Yes, in particular users in Asia. Also, a large subset of users use a
lot of mathematical notation.
> 2. What are the most useful development environments in terms of dealing
> with extended character sets?
Emacs with Mule. Your mileage may vary.
> 3. Visually how well do alternative character sets mesh with a language
> with ASCII keywords and left to right, up and down display, typical of
> most programming languages? eg. how well do scripts with ideographs,
> context dependent glyphs for the same character, and alternative saptail
> ordering work, or character sets with characters with glyphs similar to
> those used for ASCII (the l vs 1 and O vs. 0 problem multiplied)
That's a problem with Unicode, on a couple of different levels. First
you have to be able to identify strings that are "the same" for
purposes of variable names, and that means you need to assure that
everything is compared in the same canonicalization form.
Second you have a lot of glyphs that look alike, and you need to keep
them straight. Your first and best method of doing this is to
disallow so-called "compatibility characters," which essentially
repeat particular characters at different codepoints in unicode. I
advise throwing these out of both source code and string literals.
○ ○ ○ ○ ○
Exercise set:
• 1. Condense the paragraph beginning "Second you have a lot of glyphs" from the Unicode discussion into a short bulleted list that keeps its main facts.
• 2. Write the next part of the Unicode discussion, starting after its final sentence.
The material placed after this point comes from a separate source.

(Stored items)
○ ○ ○ ○ ○
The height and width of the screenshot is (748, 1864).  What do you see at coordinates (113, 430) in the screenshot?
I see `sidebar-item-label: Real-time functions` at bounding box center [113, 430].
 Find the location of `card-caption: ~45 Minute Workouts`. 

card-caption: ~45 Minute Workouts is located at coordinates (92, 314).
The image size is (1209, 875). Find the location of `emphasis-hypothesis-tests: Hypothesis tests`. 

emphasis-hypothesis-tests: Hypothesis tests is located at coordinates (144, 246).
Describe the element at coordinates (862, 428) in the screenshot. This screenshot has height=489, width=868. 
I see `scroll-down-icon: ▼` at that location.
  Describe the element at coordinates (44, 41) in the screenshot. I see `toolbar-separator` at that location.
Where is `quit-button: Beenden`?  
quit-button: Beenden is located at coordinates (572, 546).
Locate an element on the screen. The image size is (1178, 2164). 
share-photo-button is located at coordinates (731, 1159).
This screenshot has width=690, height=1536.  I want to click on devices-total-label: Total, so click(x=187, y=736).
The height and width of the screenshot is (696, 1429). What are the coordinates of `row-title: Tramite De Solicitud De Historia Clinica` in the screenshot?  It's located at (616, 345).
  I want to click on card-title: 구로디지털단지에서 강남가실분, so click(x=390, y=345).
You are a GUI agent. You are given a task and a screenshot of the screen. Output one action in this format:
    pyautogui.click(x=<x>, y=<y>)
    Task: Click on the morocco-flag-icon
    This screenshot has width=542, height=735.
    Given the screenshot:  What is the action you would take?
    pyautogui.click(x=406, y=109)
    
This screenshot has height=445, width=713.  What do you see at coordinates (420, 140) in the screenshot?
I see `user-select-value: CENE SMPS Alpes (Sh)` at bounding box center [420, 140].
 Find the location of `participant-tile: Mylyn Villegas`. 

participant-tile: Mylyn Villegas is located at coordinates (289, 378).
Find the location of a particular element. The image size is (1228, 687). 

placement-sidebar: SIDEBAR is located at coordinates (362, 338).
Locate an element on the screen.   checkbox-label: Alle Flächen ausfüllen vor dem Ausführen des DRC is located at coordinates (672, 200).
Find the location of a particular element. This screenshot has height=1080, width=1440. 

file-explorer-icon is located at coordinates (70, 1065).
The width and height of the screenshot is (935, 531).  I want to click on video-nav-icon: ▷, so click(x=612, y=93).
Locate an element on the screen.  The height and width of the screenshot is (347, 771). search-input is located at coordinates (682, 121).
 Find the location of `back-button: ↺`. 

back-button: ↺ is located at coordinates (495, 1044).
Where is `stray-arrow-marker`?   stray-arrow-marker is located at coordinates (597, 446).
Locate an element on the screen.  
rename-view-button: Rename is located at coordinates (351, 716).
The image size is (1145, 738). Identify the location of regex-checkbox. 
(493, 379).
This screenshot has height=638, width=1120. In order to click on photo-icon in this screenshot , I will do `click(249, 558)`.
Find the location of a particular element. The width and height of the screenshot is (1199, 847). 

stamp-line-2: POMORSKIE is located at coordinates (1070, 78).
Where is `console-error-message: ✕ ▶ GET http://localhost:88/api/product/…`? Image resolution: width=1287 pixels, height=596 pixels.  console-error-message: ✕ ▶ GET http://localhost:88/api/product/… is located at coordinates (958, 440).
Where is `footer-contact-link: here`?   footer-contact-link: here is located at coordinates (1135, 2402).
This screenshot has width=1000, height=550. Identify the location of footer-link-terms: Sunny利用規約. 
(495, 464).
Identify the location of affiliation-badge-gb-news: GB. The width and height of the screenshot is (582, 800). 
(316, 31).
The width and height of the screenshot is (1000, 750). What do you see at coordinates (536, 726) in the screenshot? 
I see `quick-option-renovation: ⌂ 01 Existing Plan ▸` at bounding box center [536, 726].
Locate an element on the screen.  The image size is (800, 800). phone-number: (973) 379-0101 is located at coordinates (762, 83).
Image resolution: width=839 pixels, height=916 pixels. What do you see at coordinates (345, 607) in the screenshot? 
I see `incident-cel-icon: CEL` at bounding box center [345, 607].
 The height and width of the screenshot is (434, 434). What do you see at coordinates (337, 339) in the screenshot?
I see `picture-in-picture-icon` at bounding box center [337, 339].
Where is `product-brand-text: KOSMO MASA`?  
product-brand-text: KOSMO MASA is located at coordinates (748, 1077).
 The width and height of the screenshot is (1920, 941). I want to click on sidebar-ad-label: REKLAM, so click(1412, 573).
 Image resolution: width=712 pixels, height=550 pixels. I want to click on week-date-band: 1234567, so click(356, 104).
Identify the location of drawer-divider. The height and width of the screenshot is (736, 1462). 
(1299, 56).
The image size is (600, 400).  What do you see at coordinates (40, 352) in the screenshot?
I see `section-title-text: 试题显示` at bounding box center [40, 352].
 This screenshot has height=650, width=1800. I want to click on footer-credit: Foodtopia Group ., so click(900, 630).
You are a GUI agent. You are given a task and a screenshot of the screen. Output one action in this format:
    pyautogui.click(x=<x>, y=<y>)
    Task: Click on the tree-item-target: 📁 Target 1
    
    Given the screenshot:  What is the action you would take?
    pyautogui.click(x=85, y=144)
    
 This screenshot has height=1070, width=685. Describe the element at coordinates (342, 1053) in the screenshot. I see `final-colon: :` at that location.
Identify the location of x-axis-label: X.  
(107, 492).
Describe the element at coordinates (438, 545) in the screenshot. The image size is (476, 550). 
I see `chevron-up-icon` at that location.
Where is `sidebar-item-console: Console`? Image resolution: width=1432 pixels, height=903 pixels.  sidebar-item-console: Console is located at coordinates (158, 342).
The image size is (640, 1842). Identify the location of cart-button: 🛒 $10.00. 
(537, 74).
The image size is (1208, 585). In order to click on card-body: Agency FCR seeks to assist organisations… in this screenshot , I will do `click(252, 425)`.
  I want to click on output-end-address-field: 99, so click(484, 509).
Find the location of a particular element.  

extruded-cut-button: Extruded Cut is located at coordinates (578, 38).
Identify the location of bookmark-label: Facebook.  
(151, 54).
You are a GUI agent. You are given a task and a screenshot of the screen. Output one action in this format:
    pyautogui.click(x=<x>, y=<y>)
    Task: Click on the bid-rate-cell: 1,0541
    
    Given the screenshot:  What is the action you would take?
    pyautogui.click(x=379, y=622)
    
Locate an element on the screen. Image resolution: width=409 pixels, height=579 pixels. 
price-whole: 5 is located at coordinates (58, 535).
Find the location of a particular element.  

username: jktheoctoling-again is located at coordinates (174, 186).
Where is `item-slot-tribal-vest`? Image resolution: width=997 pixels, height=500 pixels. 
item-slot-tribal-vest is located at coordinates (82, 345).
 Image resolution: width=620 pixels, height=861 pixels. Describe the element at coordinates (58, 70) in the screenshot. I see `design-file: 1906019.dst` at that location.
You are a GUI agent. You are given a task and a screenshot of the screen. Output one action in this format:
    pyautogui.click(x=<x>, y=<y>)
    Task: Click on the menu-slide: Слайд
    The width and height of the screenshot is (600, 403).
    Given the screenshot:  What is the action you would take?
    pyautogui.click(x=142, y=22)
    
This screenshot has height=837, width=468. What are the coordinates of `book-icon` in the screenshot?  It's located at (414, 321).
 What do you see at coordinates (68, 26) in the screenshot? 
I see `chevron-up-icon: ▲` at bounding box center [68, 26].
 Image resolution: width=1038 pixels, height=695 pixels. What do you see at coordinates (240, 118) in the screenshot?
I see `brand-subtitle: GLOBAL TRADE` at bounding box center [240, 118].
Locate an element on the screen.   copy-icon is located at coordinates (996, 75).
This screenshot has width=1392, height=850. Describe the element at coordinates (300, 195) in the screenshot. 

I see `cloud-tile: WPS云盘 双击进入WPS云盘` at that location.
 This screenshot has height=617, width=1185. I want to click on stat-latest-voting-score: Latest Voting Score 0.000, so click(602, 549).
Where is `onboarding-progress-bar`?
○ ○ ○ ○ ○
Solved problems:
• 1.
- Unicode contains many glyphs that look alike, and they must be kept distinct.
- The first and best method is to disallow "compatibility characters," which repeat particular characters at different codepoints.
- The recommendation is to remove these characters from both source code and string literals.

• 2.
Also, Unicode has ligatures which have canonical decompositions into
sequences of simpler characters, and you have to have a plan for
dealing with them. The simplest plan is to disallow them entirely.
It is a valid choice to have your users deal exclusively with the
simpler characters and treat ligatures solely as a typesetting
issue. Another plan is below.
I believe that things work best when canonicalization issues are kept
below the level of user code as much as possible. In other words, your
"character" type should be analogous to C's cchar_t, which contains a
spacing unicode codepoint plus well-formed sequence of accents, variant
selectors, etc, and your user should deal on the whole with these
characters rather than individual codepoints. If you're dealing with
ligatures, you may choose to have more than one spacing codepoint in a
character, with all but the first preceded by a U+034F COMBINING GRAPHEME
JOINER. That gives you leave to keep the codepoints within each
character, and the choice of which codepoints to use to represent a
character, in a canonicalized form which drastically simplifies issues
of identity and comparison. As a bonus, case operations (capitalization,
etc) never change the length of a string except when dealing with German
Eszett.
> 4. How does the incorporation of the larger character sets affect your
> lexical analysis? Is hash table efficiency affected? Do you have to deal
> with case/accent independence and if so how useful are the UCS
> recommendations for languages?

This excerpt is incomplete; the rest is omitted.